Regarding the route of the barrier, Makovsky drew attention to the role of the Israel Defense Forces (IDF) and the White House. Though playing no role in the policy debate, the IDF plays a major role in deciding whether to implement the barrier policy. For instance, the Israeli government voted to have the barrier run in the Jordan Valley, along the eastern side of the Palestinian territories. The IDF, however, refused to construct this portion, arguing that it would be neither practical nor humane to encircle the Palestinian population. Makovsky also stressed the role of the White House, noting that there have been numerous policy discussions between Israeli and U.S. officials. It was in these discussions, Makovsky argued, that the United States pressed Israel to alter portions of the barrier’s route to ease hardship on the Palestinians. Makovsky also noted that Israel’s Supreme Court plays an important role as a “check” on the barrier policy, ensuring that it is implemented in a proper manner that accounts for Palestinian claims.
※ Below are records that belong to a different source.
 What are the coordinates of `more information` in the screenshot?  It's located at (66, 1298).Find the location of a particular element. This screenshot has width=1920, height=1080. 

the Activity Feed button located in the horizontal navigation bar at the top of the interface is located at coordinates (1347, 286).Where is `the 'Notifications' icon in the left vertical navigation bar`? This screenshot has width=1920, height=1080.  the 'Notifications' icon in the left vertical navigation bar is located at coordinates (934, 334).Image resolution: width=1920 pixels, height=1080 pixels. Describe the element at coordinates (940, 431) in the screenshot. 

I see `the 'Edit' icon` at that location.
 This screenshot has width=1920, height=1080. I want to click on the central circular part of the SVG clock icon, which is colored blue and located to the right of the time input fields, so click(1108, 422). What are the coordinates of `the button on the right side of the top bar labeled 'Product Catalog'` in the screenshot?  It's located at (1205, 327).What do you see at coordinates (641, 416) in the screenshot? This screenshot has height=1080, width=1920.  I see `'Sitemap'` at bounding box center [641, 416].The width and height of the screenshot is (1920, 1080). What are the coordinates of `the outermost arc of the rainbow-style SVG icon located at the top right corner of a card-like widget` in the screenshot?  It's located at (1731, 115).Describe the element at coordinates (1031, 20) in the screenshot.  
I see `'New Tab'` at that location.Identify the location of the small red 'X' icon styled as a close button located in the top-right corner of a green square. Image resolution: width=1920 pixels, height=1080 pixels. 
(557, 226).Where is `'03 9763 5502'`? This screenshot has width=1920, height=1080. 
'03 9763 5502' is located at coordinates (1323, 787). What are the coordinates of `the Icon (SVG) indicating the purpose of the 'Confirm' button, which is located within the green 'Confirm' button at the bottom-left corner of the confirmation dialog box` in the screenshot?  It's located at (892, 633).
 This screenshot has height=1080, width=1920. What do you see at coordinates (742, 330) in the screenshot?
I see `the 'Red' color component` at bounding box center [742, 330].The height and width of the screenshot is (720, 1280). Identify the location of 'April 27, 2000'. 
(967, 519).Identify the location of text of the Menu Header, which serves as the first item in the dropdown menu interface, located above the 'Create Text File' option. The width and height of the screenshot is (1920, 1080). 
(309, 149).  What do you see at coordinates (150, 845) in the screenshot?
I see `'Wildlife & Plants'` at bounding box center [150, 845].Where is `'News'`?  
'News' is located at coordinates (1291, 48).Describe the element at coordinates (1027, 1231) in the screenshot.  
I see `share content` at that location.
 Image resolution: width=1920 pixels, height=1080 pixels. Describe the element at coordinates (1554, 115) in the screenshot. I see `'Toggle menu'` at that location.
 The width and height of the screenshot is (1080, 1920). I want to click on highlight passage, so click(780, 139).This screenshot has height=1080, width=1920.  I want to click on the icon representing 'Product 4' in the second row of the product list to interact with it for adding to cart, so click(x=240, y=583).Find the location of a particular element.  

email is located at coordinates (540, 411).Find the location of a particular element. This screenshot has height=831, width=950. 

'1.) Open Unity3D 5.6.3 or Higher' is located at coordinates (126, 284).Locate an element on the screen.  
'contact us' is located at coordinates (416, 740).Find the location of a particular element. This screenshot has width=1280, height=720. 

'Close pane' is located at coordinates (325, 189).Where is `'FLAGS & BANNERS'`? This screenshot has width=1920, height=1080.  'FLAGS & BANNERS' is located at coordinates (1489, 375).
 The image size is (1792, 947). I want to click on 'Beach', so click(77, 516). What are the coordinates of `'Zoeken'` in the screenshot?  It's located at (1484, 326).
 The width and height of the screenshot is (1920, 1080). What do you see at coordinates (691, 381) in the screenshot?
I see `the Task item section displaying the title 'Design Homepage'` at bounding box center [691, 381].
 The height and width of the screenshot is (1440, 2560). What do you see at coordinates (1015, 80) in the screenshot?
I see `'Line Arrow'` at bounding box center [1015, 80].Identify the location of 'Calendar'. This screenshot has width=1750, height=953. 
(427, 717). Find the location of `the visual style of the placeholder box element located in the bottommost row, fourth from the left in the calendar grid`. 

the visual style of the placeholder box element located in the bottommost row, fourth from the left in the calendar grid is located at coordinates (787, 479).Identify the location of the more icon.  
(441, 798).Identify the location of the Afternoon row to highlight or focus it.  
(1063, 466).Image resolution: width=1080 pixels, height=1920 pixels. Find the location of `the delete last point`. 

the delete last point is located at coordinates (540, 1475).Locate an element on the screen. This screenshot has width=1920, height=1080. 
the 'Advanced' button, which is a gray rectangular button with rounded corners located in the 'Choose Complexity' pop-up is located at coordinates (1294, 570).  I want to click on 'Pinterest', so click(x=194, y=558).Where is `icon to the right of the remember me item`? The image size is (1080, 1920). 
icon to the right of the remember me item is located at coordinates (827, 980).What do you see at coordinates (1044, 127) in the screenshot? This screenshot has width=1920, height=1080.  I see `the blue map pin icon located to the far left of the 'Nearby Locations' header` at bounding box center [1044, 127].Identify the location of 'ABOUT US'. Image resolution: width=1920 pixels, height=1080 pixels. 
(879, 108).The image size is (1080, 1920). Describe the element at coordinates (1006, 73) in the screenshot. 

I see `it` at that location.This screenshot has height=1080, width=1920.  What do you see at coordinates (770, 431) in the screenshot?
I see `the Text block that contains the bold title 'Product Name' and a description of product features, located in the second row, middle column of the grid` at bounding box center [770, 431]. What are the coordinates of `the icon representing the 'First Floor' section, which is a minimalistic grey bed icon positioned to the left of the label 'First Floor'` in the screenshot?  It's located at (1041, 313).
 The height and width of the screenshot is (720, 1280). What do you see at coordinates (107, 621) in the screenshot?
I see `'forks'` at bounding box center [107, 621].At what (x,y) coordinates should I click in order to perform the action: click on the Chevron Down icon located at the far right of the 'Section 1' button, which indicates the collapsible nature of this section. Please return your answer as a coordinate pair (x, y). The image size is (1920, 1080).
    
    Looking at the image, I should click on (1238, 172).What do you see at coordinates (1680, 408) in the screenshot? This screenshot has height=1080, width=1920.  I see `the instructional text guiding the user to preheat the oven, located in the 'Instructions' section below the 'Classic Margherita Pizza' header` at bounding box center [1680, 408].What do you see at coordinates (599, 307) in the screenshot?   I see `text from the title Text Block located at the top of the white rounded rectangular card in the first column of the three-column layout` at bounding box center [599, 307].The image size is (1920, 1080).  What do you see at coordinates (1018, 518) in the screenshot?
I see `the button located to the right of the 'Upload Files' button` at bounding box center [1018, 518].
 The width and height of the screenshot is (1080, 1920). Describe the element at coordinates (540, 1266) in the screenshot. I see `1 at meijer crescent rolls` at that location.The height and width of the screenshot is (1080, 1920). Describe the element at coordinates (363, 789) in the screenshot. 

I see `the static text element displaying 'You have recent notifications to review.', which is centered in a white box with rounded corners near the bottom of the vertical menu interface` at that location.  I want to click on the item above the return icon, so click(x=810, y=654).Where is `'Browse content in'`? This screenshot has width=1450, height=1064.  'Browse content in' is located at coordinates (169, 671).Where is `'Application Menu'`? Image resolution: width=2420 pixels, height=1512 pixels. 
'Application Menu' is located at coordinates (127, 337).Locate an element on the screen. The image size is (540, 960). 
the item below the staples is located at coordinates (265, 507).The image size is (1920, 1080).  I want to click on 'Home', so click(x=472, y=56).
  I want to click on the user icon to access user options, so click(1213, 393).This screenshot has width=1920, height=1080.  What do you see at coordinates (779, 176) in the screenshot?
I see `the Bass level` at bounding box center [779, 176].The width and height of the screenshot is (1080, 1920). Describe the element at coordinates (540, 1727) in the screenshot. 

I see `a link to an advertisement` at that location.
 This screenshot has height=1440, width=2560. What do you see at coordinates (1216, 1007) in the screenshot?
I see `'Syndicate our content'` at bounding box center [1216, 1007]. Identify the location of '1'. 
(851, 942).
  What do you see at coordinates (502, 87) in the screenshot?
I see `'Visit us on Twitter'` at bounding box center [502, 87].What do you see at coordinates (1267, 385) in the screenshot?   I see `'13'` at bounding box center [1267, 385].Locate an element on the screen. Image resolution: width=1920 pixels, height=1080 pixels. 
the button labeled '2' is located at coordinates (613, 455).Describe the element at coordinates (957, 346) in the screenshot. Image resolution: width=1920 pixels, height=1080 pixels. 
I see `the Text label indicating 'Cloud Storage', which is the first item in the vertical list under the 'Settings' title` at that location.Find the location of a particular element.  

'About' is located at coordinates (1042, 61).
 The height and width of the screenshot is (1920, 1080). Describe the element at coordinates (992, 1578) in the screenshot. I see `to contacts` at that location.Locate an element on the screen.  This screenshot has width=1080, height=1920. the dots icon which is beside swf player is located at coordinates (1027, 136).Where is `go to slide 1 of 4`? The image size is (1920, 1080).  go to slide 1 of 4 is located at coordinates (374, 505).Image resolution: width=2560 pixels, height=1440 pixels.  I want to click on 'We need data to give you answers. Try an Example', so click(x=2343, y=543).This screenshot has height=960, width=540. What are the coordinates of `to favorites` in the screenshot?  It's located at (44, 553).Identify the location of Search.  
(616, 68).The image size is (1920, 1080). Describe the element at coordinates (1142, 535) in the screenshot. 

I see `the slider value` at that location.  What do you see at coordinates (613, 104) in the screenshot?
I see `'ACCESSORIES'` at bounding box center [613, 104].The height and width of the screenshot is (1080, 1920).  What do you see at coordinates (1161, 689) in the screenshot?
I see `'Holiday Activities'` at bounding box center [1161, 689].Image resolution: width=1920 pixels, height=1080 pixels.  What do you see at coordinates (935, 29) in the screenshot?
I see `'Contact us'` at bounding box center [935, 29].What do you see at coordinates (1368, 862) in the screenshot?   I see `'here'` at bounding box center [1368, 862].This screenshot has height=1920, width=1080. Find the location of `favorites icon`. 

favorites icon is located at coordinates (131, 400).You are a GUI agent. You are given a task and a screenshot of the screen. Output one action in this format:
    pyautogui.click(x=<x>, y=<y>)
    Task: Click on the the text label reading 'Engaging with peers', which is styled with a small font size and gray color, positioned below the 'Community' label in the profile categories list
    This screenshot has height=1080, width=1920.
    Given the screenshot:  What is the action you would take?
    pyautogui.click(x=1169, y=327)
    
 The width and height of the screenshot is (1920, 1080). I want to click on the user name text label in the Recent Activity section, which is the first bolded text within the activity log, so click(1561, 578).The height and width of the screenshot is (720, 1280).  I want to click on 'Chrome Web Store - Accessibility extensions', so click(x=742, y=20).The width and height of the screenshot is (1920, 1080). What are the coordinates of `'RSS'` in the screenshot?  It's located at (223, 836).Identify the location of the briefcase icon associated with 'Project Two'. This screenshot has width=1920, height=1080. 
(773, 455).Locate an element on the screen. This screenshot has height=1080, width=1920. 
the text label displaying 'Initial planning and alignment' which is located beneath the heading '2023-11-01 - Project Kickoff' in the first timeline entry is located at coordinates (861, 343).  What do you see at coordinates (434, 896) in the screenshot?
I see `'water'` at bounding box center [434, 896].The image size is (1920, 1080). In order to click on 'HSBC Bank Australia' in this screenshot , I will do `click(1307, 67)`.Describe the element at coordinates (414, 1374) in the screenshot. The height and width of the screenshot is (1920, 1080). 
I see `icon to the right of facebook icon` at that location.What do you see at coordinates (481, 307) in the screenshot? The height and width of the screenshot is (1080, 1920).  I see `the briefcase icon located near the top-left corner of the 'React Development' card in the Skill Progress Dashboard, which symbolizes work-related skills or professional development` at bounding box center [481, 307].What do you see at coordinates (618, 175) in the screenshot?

Kershner argued that while the barrier has been successful in addressing Israel’s immediate security needs, it will not solve Israel’s long-term security needs. As long as Israel unilaterally decides the route of the fence there will be increased tension levels in Palestinian territories. Kershner warned that Kassam rockets, which are being fired over the fence from Gaza, may soon be fired at Israel from the West Bank. In essence, the more Israel implements policies that frustrate Palestinians, the greater the chances of radicalization among Palestinians.
Kershner continued with a brief examination of the psychological impact that the barrier has on Israelis and Palestinians. Regarding Israelis, Kershner stated that the barrier not only provides Israelis with a greater sense of security, but makes the notion of disengagement more tangible. At the same time, however, Palestinians face increased frustrations; freedom of movement is greatly restricted and as such Palestinians are separated from their jobs and schools. Kershner argued that Palestinians value freedom more than statehood, evidenced by the fact that many would not be happy with a Palestinian state whose borders are defined by Israel’s barrier.
During the question and answer session, Kershner claimed that Israel may be using the barrier to phase out Palestinian labor in Israel. She acknowledged that Israel has constructed terminals along the route of the barrier designed to handle the entry of Palestinian laborers into Israel, but she noted that the passes required for each laborer to enter Israel have yet to be handed out. Makovsky took issue with this, claiming that Israel had brought in foreigner workers to replace Palestinian labor as early as 1993, far before a barrier was even envisioned.
Both Kershner and Makovsky stated that the barrier alone cannot solve the conflict. Makovsky argued that it is only a starting point; Israel and the Palestinian Authority must begin negotiations over permanent status issues.